The FBI has been hacking into the computers of US companies running insecure versions of Microsoft software in order to fix them, the US Department of Justice has announced.
The operation, approved by a federal court, involved the FBI hacking into “hundreds” of vulnerable computers to remove malware placed there by an earlier malicious hacking campaign, which Microsoft blamed on a Chinese hacking group known as Hafnium.
Hafnium’s operation placed backdoors into “tens of thousands” of servers running Microsoft’s Exchange software, which allows businesses to manage emails, contacts and calendars for their employees. It took advantage of a weakness in the servers, now fixed, to plant the malware, which allowed the hackers to return at a later date.
The FBI’s campaign uses the same weakness in the “hundreds” of servers that have still not been patched to hack the hackers – breaking into the vulnerable computers and removing the backdoors entirely.
“Today’s court-authorised removal of the malicious web shells demonstrates the Department’s commitment to disrupt hacking activity using all of our legal tools, not just prosecutions,” the US Department of Justice’s assistant attorney general, John C Demers, said.
“Combined with the private sector’s and other government agencies’ efforts to date, including the release of detection tools and patches, we are together showing the strength that public-private partnership brings to our country’s cybersecurity.”
Although the FBI’s campaign removed the malware placed by one hacker group, it did not actively fix the underlying vulnerability, meaning that affected computers may simply be reinfected in the future if their owners do not take action to protect them.
The FBI says it is “attempting” to notify all the owners of the affected computers, either by sending them an email from an official FBI email account, or emailing their internet service providers.
Benevolent hacking, also called a “white hat” hack, is rare, particularly from state actors, but not unheard-of.
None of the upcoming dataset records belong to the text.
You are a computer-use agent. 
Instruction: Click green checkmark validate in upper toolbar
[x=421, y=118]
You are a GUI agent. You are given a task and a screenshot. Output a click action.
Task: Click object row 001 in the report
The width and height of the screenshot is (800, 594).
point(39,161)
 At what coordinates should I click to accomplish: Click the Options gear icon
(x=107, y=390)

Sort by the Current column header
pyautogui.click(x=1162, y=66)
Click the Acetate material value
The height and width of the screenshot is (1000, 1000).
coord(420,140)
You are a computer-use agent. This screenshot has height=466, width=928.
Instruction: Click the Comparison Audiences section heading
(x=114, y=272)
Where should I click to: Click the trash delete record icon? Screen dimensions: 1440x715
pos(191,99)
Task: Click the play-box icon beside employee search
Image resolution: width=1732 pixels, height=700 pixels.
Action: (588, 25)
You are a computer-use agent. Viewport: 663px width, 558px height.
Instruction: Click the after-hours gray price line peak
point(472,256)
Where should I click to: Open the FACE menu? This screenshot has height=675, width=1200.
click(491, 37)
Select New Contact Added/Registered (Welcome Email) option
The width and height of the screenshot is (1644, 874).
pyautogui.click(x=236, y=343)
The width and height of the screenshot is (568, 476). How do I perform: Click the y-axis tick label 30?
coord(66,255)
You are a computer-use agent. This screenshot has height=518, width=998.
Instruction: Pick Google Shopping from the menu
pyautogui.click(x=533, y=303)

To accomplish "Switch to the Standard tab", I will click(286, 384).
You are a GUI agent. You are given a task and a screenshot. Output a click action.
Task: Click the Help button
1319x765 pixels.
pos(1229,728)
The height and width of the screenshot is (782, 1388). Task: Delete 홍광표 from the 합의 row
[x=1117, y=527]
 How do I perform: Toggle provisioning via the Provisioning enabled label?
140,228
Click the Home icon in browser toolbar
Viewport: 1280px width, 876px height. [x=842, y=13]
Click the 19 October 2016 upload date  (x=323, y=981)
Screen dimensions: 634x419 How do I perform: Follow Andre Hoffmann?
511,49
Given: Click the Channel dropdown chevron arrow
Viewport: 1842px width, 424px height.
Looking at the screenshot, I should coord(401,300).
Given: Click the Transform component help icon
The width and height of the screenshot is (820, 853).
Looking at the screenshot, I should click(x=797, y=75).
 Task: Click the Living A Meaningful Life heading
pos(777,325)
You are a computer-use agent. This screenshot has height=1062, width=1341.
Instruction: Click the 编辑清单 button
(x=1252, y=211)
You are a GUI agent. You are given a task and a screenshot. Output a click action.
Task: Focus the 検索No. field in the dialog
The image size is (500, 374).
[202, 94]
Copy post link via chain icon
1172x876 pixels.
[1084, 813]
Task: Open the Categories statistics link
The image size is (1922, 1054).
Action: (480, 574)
In 2016, a widespread weakness in internet-of-things devices led to the creation of a botnet called Mirai, which allowed criminals to seize millions of devices and direct them at websites and services, overwhelming them with traffic and crashing them.
But in 2017, a computer virus called Hajime was discovered to be infecting devices through the same weakness, and closing the door behind it. A message from the virus’s author said they were “just a white hat, securing some systems”.